▶ [EXTRACTED TEXT]:
%%
# Outrunner Brushless Motor vs DC Inrunner



## antimattercrusader (Feb 27, 2012)

I am wondering if anyone can give me some insight as to why outrunner brushless motors are not available/popular for EV conversions? 

Their increased torque and size seems like it would be useful. I know I have been impressed with the performance of these motors for R/C applications.


----------



## somanywelps (Jan 25, 2012)

http://www.diyelectriccar.com/forums/showthread.php/600-series-outrunner-motor-enertrac-38486.html


----------



## frodus (Apr 12, 2008)

Scaling doesn't always work that great when moving from mostly AIR to mostly surface applications.

For RC stuff, you typically have lots and lots of airflow with outrunners and nothing around the motor that would get in the way (like in an airplane, or heli). I don't typically see outrunners in ground vehicles.

With a car, you have to basically support the motor from one face only, so the mechanical stress on a motor is much higher. And typically in a car, there's MUCH less airflow under the hood to properly keep the motor cool. Outrunners can be difficult to cool due to the space constraints of the stator.

For ground EV's, we typically use IPM, Induction or other brushless motors that have the ability to support on each end of the motor effectively and provide cooling via liquid or forced air cooling.

Not to say you COULDN'T make an outrunner, but there are mechanical reasons that it's not on the top of the list for companies to develop.

I think the largest outrunner I've seen is the Enstroj Emrax, but it's designed more for airplane applications.
http://www.enstroj.si/Electric-products/emrax-motors.html
(although they're outrunners, it apears as though they might have a cover over the rotor).


----------



## major (Apr 4, 2008)

antimattercrusader said:


> I am wondering if anyone can give me some insight as to why outrunner brushless motors are not available/popular for EV conversions?
> 
> Their increased torque and size seems like it would be useful. I know I have been impressed with the performance of these motors for R/C applications.


Hi anti,

I haven't used those motors but read some specs. Impressive. But I think they are application specific which have downsides to EV propulsion. Like:

Cooling. Propeller air blast isn't so good for a car.

Load curve. Propeller load increases as the square (to cube) of RPM. In the EV you see a lot of low speed high load requirement.

Propeller mass (inertia) vs that of a car.

Outer rotor polar moment of inertia vs interior rotor.

Cost of larger magnets.

Control. Propellers don't require torque control. They also don't require rapid frequent changes in RPM.

The high power density often comes with high RPM which is difficult to couple to drive wheels mechanically.
%%
(Records of locating elements and words)
%%
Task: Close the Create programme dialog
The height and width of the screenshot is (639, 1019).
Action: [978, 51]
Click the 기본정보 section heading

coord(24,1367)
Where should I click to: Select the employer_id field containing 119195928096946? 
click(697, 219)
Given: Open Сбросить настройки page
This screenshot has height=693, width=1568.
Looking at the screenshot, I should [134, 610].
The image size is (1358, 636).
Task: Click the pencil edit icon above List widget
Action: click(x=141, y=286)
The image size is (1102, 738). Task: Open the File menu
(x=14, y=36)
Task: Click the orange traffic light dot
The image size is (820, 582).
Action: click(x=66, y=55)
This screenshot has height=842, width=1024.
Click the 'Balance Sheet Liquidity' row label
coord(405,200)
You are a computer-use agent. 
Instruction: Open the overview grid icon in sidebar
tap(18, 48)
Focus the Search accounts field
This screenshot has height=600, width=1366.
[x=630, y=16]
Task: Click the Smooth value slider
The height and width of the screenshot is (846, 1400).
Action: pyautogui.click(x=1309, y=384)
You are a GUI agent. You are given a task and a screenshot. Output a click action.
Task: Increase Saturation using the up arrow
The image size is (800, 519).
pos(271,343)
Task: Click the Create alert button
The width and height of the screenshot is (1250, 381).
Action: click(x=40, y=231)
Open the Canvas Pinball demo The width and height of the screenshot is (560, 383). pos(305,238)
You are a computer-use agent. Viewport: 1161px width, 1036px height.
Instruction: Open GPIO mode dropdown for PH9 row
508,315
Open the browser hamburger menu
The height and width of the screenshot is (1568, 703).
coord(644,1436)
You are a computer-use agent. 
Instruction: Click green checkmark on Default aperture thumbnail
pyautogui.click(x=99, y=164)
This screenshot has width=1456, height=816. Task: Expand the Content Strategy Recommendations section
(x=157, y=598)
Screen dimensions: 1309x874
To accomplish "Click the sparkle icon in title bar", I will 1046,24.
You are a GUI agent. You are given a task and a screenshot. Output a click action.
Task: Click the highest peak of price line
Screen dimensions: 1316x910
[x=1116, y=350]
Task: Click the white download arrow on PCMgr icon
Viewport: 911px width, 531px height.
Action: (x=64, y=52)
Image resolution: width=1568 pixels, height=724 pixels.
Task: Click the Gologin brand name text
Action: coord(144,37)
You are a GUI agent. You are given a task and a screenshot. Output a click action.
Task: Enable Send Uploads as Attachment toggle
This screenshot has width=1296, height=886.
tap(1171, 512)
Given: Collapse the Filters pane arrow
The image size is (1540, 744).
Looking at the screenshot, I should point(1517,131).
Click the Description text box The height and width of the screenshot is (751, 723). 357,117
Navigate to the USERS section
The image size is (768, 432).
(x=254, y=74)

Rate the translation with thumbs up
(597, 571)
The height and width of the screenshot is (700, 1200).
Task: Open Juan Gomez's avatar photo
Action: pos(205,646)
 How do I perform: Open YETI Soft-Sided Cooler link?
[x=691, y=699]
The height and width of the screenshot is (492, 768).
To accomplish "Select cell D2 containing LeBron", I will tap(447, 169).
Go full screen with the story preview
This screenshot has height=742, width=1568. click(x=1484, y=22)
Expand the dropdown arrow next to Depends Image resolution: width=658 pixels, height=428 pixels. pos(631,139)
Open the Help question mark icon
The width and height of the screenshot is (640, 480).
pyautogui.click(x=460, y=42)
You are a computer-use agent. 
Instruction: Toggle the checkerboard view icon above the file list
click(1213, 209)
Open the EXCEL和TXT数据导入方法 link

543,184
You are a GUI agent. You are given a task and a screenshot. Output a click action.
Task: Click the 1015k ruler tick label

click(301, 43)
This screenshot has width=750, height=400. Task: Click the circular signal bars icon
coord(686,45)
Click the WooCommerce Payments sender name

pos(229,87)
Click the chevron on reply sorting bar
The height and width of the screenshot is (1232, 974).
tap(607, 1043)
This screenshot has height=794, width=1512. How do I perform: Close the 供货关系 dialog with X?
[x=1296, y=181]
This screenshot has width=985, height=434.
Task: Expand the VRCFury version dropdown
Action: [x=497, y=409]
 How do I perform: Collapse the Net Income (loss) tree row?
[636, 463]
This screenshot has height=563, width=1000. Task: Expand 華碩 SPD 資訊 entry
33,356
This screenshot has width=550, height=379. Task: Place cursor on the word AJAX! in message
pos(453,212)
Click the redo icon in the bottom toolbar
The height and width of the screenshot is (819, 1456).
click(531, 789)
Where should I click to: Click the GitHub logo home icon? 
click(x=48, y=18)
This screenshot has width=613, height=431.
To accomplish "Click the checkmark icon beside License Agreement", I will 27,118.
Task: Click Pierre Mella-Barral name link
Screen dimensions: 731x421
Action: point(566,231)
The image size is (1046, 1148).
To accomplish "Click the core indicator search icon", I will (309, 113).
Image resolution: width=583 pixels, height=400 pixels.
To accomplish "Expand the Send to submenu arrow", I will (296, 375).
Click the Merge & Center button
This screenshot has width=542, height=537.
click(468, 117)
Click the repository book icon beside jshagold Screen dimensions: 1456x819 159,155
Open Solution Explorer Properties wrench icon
%%
▶ [BRIEF A]:
Please duplicate the part of the outrunner motor thread that opens with the words containing "## frodus (Apr" and closes with "in ground vehicles.".
▶ [BRIEF B]:
Go on with the outrunner motor thread, picking up after its last sentence.
The data stands apart from the outrunner motor thread.

▶ [REPLY A]:
## frodus (Apr 12, 2008)

Scaling doesn't always work that great when moving from mostly AIR to mostly surface applications.

For RC stuff, you typically have lots and lots of airflow with outrunners and nothing around the motor that would get in the way (like in an airplane, or heli). I don't typically see outrunners in ground vehicles.

▶ [REPLY B]:
WTH, give it a try 

major


----------



## somanywelps (Jan 25, 2012)

http://www.freeair.cz/freeairen/ind...n=com_virtuemart&Itemid=53&vmcchk=1&Itemid=53

http://www.youtube.com/watch?v=jEEtCykXlsI


----------



## frodus (Apr 12, 2008)

So how would you cool that?

How would you mount that so that the output would couple with some sort of transmission?

Look how low the torque is at low RPM, it's in the single digits.


----------



## somanywelps (Jan 25, 2012)

frodus said:


> So how would you cool that?
> 
> How would you mount that so that the output would couple with some sort of transmission?
> 
> Look how low the torque is at low RPM, it's in the single digits.


They did it there with a front transaxle.

Maybe there's a transaxle you can drive from both sides?


----------



## lutach (May 31, 2011)

TM4 (www.tm4.com) motors are Outrunners,are liquid cooled and designed for the EV Market. Here's their video on how it works: http://www.tm4.com/howitworks.aspx. More info: http://www.tm4.com/en/external_rotor_topology.aspx, http://www.tm4.com/en/interior_permanent_magnets.aspx and they have more links on other features. You can also have a motor like the pictures I posted, which also can be liquid cooled. That is a small version that is rated 29 Nm of torque and has a max. speed of 2000rpm (I don't have info on the watts rating), but a larger version with less poles is rated for 1000 Nm and has a max. speed of 2500rpm (Again, I don't know the watts).


----------



## somanywelps (Jan 25, 2012)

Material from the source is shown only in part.